After all, the Hokies led for all of two minutes, 19 seconds total Sunday, trailed by six with 1:44 remaining and allowed the Eagles to shoot 55.8 percent from the field. But after missing potential game-winning or game-tying shots in losses to Minnesota, Wake Forest, Florida State and BYU, there was no mistaking the relief Dorian Finney-Smith’s last-second tip in brought to the locker room.

“I’m just finally glad we handled adversity when we were down,” junior Erick Green said. “I’m just proud of the team, how we came back and responded. When we get down, we usually don’t handle it the right way. But I think today we finally put 40 minutes together and didn’t give up and kept battling.”

Finney-Smith, who came off the bench to deliver his finest game of the season, was a revelation, showing off the multi-faceted skills that made him such a highly-touted recruit. He scored a career-high 17 points, including seven of the Hokies’ final nine points, and grabbed eight rebounds.

It was only two weeks ago that Finney-Smith was mired in an 0-for-25 shooting slump, and Greenberg was taking the blame for not correcting bad habits in his form more quickly. Now he has two impressive performances in the past three games, and Virginia Tech is 9-0 when he scores in double figures.

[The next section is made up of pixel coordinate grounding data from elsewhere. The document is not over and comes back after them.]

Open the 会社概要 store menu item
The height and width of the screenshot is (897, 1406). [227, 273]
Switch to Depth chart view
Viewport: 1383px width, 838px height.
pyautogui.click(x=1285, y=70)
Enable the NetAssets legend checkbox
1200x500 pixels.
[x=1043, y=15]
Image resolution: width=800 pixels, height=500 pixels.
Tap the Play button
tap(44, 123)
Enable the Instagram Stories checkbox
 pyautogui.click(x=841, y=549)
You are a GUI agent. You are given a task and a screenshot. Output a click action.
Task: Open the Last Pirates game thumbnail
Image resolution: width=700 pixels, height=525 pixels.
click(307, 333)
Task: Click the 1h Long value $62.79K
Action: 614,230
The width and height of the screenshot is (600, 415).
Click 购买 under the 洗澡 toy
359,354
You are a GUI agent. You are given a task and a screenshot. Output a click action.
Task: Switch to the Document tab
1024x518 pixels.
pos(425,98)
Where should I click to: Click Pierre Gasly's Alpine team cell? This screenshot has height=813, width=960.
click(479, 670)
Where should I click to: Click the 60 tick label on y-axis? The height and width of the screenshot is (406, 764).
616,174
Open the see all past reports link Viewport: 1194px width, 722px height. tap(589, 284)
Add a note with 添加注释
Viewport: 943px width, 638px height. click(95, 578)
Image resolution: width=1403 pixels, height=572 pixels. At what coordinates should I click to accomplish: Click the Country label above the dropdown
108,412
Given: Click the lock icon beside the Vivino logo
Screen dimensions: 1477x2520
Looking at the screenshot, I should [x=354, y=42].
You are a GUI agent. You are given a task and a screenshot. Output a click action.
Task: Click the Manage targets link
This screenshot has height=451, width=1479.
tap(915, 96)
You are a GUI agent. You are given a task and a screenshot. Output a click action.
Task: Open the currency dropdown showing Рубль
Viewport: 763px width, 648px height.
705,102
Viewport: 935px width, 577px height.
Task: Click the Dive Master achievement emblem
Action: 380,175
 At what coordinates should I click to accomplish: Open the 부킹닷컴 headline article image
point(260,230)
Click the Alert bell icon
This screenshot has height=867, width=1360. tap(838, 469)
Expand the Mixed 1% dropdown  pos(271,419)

“His nickname is Doe-Doe and I think his name should be Bambi. He’s just getting his legs,” Greenberg said. “He’s got a gift. He’s just not physically capable of using that gift all the time.”

During his postgame news conference, Greenberg compared the Hokies’ plight this season to Boston College, which is now 8-17 after Sunday’s defeat. The coach said if not for the raised expectations that have come with recent success at Virginia Tech, fans would be willing to chalk up his team’s barrage of losses to building for the future like they have in regard to the Eagles.

But Greenberg’s comparison is wrong, and it’s why Sunday’s victory was particularly important. These Hokies have much more in the cupboard than Boston College, which trotted out a starting lineup featuring four freshmen and a transfer from Oregon.

Though Greenberg is fond of saying he’s using six players that have never played in the ACC, his re-jiggered starting lineup Sunday night also featured two seniors (Hudson and Victor Davila) with 177 career starts between them and Green, who has now scored in double figures in an ACC-high 26-straight games.

For a change, though, Greenberg could worry about all that with a victory in hand. Troubles still may loom ahead for this young group, who now gets to play spoiler with three of its next four games against teams vying for spots in the NCAA tournament. But at least they responded to the changes their coach initiated.

“We’ve got good kids. Are there things that disturb me about them? No doubt about it,” Greenberg said. “Can they be more competitive? No doubt about it. But a lot of that is the young guys don’t really know . . . they don’t know what competitive is yet.”